Grassroots Shakespeare London, which is currently presenting Love’s Labour’s Lost and Romeo and Juliet at the Old Red Lion Theatre in Islington, calls itself an “original practice” company.
That doesn’t mean they have all their costumes made matching late sixteenth- and early-seventeenth-century fabrics and methods nor have all roles played by men and boys as in the Globe’s “original practices” productions. They do however sometimes ignore gender in their casting and more importantly follow what they consider Elizabethan practice in that the play has no director, a short rehearsal period and the actors bring their own props and costumes.
Having seen some of their productions I found it difficult to believe that they had really been developed without a director and, wanting to find out how this worked, I asked the person who started the company.
That’s Siobhan Daly, a young woman who has already gained considerable experience in the business. She has been putting on shows since she was a little girl and making theatre seems always to have been what she wanted.

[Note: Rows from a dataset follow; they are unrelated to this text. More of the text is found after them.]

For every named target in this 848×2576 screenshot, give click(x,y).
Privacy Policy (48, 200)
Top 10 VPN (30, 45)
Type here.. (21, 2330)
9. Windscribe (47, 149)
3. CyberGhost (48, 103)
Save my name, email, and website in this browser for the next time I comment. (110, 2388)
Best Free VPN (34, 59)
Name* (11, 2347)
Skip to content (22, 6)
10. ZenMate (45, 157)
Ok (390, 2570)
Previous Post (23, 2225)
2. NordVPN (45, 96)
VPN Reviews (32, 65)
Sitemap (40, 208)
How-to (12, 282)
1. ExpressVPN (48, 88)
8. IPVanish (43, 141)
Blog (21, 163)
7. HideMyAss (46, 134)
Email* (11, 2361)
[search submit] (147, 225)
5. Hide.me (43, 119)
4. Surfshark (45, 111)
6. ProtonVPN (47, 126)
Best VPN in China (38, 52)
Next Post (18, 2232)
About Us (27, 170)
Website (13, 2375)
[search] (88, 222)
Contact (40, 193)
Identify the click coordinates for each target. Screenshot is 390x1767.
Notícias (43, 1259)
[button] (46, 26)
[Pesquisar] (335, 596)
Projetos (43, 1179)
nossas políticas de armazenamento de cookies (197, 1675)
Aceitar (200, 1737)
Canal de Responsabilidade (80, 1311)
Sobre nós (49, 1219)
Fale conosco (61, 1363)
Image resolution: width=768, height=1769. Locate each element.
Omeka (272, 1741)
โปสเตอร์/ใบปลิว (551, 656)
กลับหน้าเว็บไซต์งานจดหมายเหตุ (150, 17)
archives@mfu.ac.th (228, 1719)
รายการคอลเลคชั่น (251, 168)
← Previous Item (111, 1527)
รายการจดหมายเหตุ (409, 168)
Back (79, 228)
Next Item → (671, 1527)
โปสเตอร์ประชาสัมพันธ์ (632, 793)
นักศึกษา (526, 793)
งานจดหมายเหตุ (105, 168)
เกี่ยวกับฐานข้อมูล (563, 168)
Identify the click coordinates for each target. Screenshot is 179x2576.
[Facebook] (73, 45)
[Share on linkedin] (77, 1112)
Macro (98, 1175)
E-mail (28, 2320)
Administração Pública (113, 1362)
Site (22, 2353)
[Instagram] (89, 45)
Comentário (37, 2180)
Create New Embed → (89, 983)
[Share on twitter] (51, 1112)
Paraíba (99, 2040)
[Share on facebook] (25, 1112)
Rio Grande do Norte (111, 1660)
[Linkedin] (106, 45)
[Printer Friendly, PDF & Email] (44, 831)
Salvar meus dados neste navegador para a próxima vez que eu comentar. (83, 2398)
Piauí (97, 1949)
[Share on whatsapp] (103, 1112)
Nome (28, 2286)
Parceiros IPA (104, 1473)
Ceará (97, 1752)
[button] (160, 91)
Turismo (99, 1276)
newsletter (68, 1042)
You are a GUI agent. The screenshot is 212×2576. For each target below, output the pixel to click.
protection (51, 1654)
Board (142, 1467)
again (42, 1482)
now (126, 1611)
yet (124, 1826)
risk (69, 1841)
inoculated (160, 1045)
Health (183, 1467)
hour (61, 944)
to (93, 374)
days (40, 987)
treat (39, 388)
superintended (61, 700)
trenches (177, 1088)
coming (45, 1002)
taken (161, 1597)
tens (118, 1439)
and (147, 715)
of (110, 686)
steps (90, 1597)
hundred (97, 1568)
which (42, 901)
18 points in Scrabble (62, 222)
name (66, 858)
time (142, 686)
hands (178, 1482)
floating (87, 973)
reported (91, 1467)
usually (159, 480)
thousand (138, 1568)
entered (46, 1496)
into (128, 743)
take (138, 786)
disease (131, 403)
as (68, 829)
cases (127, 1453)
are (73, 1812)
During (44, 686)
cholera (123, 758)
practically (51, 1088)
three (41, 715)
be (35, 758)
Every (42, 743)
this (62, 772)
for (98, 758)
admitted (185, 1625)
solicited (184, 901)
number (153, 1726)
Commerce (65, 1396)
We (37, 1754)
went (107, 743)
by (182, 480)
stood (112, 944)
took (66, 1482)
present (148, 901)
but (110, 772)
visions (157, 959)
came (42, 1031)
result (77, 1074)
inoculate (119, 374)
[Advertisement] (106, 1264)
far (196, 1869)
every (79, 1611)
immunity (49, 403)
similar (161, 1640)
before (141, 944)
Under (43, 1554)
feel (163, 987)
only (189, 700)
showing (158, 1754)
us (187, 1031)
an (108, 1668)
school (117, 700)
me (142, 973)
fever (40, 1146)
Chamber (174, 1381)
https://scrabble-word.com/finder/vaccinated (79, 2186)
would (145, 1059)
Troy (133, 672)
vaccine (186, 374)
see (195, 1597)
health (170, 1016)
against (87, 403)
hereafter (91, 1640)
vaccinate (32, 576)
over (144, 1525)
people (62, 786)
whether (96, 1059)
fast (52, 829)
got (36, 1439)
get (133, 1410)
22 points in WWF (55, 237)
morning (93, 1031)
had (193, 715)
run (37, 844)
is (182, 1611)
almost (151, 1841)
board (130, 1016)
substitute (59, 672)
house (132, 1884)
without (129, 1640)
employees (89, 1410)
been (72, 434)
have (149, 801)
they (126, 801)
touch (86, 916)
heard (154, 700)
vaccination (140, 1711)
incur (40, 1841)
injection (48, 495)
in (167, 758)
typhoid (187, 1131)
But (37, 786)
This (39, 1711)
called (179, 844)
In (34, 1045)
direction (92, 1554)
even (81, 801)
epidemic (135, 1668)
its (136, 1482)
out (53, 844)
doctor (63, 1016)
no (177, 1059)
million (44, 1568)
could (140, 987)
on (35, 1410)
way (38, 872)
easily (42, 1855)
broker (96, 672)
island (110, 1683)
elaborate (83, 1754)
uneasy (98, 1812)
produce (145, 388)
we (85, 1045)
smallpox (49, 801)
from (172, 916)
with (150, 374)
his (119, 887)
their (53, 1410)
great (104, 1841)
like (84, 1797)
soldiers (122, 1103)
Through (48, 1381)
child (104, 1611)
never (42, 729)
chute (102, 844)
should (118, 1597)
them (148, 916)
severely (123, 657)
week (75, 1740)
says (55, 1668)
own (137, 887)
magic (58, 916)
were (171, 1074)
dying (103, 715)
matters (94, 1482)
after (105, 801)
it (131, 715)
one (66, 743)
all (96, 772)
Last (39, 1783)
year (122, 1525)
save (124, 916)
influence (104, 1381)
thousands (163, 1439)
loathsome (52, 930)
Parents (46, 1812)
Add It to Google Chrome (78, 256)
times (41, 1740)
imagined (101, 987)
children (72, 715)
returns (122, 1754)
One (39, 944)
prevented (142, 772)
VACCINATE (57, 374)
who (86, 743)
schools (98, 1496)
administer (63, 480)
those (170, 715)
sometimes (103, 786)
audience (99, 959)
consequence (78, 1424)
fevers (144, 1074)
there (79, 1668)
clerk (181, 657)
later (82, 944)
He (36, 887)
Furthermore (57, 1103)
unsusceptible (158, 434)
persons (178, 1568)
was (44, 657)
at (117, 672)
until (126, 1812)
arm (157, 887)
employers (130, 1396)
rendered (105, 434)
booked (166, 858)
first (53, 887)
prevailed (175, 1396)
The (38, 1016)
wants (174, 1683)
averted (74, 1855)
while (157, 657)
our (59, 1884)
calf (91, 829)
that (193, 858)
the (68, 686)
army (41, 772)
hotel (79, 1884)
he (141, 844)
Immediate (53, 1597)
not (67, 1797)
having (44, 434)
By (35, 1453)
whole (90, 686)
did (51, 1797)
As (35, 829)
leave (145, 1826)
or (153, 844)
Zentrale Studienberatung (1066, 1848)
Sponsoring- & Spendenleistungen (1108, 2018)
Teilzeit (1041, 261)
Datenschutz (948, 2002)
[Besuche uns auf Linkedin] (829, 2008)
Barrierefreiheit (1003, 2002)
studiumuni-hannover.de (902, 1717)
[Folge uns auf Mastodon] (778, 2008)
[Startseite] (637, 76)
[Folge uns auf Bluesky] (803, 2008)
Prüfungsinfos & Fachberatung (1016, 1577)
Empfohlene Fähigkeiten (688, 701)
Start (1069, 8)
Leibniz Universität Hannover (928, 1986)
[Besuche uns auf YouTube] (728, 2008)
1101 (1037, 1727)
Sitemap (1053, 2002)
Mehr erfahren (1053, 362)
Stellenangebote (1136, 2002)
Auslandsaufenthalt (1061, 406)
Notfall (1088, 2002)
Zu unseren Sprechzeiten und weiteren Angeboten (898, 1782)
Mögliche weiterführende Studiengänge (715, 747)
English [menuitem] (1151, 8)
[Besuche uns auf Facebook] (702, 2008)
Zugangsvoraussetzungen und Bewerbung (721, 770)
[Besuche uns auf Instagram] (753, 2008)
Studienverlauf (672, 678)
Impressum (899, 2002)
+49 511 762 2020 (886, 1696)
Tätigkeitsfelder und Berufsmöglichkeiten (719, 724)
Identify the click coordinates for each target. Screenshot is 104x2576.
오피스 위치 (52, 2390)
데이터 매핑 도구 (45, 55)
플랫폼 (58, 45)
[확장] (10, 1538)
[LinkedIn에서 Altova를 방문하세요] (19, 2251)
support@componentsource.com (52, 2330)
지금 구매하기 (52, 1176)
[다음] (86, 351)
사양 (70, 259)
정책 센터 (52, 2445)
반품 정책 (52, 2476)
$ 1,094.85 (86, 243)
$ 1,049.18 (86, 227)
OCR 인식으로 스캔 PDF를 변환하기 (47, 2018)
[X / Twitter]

She studied at the Royal Academy of Dramatic Art and at Kings College and Goldsmiths College, University of London. She has worked on the staff of West End and touring producers, with the Royal Opera House on project management, with English National Opera and for the BBC Television on research and script development, was Chair of ENO’s Young Patrons and studied on the SOLT / TMA Stage One training programme for potential commercial producers. All that in addition to acting on television and in the theatre.
No director? Certainly not in the way most people think of a theatre director today she assured me. Grassroots productions are the pooled ideas of the whole company. She aims at a very democratic way of putting a show together.
The idea initially came from Mark Oram, an American whom she met when he was doing post graduate work in Exeter and she was performing in the Exeter Fringe Festival. He founded his own Grassroots Shakespeare in the United States in 2009 in Utah where it produces outdoor Shakespeare in the summer with a second branch set up this year in Alabama.
In their discussions about theatre and Shakespeare production in particular, she found his ideas stimulating and formed her company in 2011. It is entirely independent of the US companies but a sister company to them. While the American companies draw on student performers, Grassroots Shakespeare London is a professional company which has already mounted productions of A Midsummer Night’s Dream, The Merry Wives of Windsor, Much Ado About Nothing and The Tempest as well as this summer’s two plays.
As well as playing seasons on the London Fringe, both indoors and out, they have performed at The Scoop on the South Bank during the Queen’s Jubilee celebrations and were invited by the RSC to take their Much Ado to The Dell Theatre in Stratford as part of the World Shakespeare Festival.
In fact the company is far from the anarchic free-for-all you might at first envisage. While the aim may be to free the imagination you can’t make theatre without discipline but that doesn’t mean one person bossing the others around.